# Task brief
Starting at the line that contains "Viewport: 1021px width, 754px height.", restate every line word for word through the end of the entries.

....................

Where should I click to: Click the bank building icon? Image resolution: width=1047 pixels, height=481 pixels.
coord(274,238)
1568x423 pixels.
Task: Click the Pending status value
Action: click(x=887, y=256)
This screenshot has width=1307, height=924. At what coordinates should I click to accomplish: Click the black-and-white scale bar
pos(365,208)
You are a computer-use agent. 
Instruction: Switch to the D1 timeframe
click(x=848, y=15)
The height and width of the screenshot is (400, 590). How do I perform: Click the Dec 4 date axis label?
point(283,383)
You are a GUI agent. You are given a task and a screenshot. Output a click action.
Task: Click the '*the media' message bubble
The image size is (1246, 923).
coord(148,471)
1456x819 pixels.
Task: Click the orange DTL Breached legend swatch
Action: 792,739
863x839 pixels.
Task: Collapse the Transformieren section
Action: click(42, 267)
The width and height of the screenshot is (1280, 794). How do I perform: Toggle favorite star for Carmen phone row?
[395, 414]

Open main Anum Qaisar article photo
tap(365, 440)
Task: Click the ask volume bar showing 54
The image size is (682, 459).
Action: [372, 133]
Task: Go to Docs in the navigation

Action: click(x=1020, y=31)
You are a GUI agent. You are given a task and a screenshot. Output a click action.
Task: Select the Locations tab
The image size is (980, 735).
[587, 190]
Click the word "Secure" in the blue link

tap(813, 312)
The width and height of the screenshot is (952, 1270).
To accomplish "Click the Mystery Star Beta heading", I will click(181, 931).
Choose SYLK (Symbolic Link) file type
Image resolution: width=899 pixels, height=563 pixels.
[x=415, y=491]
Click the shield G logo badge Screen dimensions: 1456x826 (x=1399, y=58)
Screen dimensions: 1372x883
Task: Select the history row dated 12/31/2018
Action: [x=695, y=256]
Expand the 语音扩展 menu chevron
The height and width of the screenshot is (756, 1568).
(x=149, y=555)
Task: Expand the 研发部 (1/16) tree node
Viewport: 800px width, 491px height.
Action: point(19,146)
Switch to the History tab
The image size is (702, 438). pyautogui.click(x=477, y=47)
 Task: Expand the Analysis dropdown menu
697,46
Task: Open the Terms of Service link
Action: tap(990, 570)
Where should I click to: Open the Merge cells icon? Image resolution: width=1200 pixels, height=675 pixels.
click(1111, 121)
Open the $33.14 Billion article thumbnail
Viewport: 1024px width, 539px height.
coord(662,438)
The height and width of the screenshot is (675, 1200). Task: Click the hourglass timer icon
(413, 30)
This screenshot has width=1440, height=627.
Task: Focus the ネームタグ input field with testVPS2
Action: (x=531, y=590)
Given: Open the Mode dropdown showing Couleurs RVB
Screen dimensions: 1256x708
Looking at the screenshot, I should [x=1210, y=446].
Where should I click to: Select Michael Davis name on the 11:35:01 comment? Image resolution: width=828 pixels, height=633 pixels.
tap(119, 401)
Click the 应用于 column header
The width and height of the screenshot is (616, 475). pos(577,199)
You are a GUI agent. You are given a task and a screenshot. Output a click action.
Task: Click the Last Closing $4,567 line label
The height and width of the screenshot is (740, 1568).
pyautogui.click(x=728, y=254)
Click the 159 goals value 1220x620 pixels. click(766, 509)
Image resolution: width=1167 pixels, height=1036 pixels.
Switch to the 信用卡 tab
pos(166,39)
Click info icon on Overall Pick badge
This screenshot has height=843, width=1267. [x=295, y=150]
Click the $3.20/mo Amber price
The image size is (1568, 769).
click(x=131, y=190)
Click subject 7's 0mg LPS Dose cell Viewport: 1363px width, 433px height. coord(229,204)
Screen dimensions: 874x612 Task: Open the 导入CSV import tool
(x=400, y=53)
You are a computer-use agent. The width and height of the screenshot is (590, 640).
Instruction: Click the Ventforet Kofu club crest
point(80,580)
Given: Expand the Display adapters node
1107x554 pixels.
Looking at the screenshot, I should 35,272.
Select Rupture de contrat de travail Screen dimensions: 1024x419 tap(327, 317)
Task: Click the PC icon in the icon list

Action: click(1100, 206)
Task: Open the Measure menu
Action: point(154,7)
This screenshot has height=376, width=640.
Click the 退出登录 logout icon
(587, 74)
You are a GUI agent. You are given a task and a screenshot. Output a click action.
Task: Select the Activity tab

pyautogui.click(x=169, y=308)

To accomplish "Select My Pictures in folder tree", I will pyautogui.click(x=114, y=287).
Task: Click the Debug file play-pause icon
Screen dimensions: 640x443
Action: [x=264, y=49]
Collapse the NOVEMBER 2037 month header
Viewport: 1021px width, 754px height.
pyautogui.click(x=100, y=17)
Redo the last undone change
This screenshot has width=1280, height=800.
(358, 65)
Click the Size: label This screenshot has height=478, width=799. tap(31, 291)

....................

# Output of the exercise
Viewport: 1021px width, 754px height.
pyautogui.click(x=100, y=17)
Redo the last undone change
This screenshot has width=1280, height=800.
(358, 65)
Click the Size: label This screenshot has height=478, width=799. tap(31, 291)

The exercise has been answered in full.